- Theatrical release poster
- Directed by: George White
- Screenplay by: Jack Yellen
- Story by: George White Robert Kane
- Produced by: George White
- Starring: Rudy Vallée Jimmy Durante Alice Faye Adrienne Ames Gregory Ratoff Cliff Edwards Dixie Dunbar
- Cinematography: Lee Garmes George Schneiderman
- Edited by: Paul Weatherwax
- Music by: David Buttolph Hugo Friedhofer
- Production company: Fox Film Corporation
- Distributed by: Fox Film Corporation
- Release date: March 16, 1934;
- Running time: 80 minutes
- Country: United States
- Language: English

= George White's Scandals (1934 film) =

1934 film by George White

George White's Scandals is a 1934 American pre-Code musical film directed by George White and written by Jack Yellen. The film stars Rudy Vallée, Jimmy Durante, Alice Faye, Adrienne Ames, Gregory Ratoff, Cliff Edwards and Dixie Dunbar. The film was released on March 16, 1934, by Fox Film Corporation.
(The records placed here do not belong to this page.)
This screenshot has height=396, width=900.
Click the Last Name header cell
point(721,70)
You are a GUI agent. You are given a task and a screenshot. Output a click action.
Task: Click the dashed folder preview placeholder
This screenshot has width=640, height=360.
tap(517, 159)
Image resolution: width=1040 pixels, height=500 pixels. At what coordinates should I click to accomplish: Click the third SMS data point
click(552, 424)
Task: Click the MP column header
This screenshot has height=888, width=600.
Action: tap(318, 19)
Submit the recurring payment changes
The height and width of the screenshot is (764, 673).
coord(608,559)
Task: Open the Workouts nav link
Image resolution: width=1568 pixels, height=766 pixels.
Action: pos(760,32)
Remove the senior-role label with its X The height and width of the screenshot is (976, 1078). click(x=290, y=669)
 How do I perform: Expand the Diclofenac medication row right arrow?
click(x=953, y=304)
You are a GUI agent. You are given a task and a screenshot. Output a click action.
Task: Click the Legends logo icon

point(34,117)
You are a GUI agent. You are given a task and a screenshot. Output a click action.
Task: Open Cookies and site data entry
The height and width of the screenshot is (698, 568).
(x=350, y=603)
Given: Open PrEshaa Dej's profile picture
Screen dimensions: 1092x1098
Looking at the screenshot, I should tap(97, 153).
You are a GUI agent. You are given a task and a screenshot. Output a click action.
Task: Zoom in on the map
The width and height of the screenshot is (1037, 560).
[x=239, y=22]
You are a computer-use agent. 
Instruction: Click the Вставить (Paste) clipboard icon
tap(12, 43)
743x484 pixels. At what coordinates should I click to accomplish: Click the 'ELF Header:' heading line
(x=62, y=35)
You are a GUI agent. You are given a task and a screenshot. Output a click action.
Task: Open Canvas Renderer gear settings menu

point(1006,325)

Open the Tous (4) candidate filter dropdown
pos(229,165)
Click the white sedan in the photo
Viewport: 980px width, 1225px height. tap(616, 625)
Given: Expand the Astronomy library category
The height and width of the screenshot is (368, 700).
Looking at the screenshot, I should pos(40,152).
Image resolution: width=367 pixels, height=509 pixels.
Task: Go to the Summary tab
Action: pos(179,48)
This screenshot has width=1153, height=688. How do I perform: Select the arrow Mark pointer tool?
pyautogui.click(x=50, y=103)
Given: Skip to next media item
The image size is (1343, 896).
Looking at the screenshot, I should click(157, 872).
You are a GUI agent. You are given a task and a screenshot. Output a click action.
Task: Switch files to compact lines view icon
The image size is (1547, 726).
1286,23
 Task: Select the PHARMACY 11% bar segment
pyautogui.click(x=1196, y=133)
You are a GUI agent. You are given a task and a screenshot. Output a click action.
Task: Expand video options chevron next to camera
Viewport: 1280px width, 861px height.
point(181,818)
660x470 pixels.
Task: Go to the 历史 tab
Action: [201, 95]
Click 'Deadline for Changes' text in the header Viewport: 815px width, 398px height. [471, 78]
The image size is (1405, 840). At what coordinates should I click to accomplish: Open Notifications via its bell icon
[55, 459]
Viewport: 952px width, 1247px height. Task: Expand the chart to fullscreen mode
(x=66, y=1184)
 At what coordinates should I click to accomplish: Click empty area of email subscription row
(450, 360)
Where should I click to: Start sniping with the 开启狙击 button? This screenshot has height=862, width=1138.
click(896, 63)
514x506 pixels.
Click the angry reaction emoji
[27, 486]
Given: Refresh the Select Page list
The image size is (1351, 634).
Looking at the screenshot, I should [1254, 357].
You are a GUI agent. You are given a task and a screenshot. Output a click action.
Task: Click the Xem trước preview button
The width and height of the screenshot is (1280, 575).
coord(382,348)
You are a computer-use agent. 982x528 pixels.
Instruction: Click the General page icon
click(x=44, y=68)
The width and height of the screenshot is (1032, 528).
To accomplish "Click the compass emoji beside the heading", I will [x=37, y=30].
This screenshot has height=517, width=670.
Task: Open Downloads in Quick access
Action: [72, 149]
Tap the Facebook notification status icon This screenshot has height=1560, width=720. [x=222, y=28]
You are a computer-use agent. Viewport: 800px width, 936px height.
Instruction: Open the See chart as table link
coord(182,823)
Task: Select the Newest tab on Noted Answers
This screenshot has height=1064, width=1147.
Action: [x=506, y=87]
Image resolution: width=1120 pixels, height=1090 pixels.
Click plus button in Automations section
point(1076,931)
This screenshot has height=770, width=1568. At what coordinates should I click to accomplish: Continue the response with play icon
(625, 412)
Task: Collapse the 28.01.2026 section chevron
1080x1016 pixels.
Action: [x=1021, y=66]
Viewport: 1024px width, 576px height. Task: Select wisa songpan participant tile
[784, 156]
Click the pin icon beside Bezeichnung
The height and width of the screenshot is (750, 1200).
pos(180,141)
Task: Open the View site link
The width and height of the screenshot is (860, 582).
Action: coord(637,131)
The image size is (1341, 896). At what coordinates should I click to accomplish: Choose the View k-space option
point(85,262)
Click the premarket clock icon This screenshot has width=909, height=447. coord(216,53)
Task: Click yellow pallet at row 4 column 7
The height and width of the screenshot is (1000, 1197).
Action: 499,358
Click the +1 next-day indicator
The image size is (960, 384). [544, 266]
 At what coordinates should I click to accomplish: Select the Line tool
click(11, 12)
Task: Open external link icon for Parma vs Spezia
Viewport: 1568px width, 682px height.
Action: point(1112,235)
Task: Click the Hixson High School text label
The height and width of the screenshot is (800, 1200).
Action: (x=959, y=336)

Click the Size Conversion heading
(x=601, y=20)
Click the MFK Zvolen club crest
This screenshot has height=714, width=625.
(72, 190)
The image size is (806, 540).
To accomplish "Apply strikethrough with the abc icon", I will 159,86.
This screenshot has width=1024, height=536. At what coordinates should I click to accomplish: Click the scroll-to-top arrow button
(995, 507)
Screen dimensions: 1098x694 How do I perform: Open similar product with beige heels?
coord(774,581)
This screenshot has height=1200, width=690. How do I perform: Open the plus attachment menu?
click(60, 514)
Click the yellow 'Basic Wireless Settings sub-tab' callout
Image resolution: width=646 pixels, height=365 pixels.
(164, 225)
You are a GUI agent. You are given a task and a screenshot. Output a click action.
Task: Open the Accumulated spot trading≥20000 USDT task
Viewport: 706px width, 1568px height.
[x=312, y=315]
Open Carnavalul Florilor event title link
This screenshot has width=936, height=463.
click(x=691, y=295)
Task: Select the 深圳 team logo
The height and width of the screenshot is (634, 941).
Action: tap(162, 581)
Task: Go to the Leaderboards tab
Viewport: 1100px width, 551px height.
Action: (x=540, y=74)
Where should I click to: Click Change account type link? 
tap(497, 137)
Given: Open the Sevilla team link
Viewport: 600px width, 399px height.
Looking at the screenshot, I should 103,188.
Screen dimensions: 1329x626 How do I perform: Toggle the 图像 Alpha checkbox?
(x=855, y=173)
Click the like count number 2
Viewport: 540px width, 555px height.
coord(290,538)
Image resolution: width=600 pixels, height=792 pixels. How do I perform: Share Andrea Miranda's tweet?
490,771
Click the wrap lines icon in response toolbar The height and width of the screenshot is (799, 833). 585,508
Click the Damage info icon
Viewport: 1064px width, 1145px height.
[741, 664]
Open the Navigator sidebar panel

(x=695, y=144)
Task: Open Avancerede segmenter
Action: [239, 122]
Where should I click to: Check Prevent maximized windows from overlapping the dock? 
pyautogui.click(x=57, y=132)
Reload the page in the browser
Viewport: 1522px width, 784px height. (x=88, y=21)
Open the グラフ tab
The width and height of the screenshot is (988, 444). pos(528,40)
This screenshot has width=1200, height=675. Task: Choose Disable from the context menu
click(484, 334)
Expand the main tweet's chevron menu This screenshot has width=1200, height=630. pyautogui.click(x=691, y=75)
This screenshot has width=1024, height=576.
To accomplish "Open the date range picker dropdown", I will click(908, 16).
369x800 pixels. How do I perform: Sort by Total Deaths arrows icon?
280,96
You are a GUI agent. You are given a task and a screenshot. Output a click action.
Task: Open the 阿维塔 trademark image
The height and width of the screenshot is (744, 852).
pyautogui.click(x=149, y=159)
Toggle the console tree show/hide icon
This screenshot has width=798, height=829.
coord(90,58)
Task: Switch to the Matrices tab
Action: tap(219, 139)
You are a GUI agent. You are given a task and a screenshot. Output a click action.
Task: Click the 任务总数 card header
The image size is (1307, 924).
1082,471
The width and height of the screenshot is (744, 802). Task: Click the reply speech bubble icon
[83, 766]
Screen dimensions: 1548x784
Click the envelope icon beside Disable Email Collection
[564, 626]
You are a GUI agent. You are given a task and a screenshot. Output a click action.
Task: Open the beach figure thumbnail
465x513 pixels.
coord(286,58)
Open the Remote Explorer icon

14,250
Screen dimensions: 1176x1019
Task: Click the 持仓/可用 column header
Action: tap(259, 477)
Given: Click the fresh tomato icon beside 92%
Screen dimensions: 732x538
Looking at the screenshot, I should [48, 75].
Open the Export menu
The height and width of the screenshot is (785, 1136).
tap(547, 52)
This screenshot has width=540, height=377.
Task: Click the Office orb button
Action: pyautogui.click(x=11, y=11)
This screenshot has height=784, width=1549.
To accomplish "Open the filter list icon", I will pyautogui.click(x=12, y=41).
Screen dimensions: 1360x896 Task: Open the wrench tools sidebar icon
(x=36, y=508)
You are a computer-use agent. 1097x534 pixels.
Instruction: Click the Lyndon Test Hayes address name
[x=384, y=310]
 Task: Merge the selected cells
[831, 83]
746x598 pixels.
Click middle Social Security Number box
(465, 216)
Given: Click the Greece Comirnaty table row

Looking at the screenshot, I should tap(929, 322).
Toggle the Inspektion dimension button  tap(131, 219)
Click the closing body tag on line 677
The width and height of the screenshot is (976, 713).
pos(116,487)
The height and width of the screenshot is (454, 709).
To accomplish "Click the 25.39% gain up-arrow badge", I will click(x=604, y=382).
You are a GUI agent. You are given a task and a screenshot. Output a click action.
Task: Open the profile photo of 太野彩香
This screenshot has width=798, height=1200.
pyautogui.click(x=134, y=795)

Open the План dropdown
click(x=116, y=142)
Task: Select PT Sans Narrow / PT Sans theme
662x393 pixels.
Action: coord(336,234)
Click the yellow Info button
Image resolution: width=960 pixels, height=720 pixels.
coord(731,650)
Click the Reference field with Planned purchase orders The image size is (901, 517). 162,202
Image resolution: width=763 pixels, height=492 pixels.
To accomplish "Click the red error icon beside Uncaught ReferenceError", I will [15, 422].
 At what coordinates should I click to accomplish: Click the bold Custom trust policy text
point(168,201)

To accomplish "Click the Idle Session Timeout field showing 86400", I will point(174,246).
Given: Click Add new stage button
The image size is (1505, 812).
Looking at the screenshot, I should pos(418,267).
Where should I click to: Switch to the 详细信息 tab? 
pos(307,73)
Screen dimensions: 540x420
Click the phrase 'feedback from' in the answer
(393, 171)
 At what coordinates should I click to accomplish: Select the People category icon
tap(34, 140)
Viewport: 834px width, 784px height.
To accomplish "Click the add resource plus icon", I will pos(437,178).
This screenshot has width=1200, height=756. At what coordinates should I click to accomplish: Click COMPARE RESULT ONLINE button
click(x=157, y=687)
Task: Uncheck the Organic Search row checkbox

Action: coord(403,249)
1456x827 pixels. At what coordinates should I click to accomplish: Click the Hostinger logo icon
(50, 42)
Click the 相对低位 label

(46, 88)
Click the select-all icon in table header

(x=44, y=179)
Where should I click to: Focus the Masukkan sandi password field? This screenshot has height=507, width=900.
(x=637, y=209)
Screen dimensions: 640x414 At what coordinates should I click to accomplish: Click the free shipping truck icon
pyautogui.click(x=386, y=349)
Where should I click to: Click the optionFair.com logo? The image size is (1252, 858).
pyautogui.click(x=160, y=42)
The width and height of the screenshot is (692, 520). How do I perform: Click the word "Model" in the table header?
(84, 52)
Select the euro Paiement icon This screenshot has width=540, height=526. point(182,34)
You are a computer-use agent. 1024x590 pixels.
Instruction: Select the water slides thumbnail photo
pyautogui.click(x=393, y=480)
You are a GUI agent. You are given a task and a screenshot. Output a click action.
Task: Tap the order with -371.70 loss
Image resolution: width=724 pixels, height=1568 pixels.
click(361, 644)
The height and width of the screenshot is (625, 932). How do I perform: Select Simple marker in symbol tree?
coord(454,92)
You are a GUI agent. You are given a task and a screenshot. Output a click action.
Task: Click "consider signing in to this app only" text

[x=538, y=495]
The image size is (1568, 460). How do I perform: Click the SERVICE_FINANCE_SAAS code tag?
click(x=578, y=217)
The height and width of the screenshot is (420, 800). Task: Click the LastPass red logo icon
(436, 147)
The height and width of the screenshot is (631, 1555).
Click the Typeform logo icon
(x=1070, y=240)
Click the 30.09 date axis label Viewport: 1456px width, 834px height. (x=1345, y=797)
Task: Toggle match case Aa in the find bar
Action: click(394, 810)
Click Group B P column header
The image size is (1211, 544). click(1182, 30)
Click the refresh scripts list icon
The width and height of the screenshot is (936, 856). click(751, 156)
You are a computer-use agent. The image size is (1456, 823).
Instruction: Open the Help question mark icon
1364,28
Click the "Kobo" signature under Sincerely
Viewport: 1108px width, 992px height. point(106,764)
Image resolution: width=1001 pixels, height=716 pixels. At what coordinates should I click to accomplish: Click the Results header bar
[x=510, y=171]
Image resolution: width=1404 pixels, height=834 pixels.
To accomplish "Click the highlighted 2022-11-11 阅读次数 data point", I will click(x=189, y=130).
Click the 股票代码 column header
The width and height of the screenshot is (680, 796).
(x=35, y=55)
George White also produced George White's Scandals for RKO in 1945. It was directed by Felix E. Feist and starred Joan Davis and Jack Haley.

==Cast==

- Rudy Vallée as Jimmy Martin
- Jimmy Durante as Happy McGillicuddy
- Alice Faye as Kitty Donnelly / Mona Vale
- Adrienne Ames as Barbara Loraine
- Gregory Ratoff as Nicholas Mitwoch
- Cliff Edwards as Stew Hart
- Dixie Dunbar as Patsy Day
- George White as George White
- Gertrude Michael as Miss Lee
- Warren Hymer as Pete Pandos
- Thomas E. Jackson as Al Burke
- Armand Kaliz as Count Dekker
- Roger Gray as Sailor Brown
- William Bailey as Harold Bestry
- George Irving as John R. Loraine
- Edward LeSaint as Judge O'Neill
- Eunice Coleman as Wife in King Henry VIII sketch
- Martha Merrill as Wife in King Henry VIII sketch
- Lois Eckert as Wife in King Henry VIII sketch
- Hilda Knight as Wife in King Henry VIII sketch
- Peggy Moseley as Wife in King Henry VIII sketch
- Lucile Walker as Wife in King Henry VIII sketch
- Edna Mae Jones as Eleanor Sawyer
- Marie Ormiston as Jean Moriston
- Richard Alexander as Iceman
- Richard Carle as Minister

==Reception==
The film was a box office disappointment for Fox.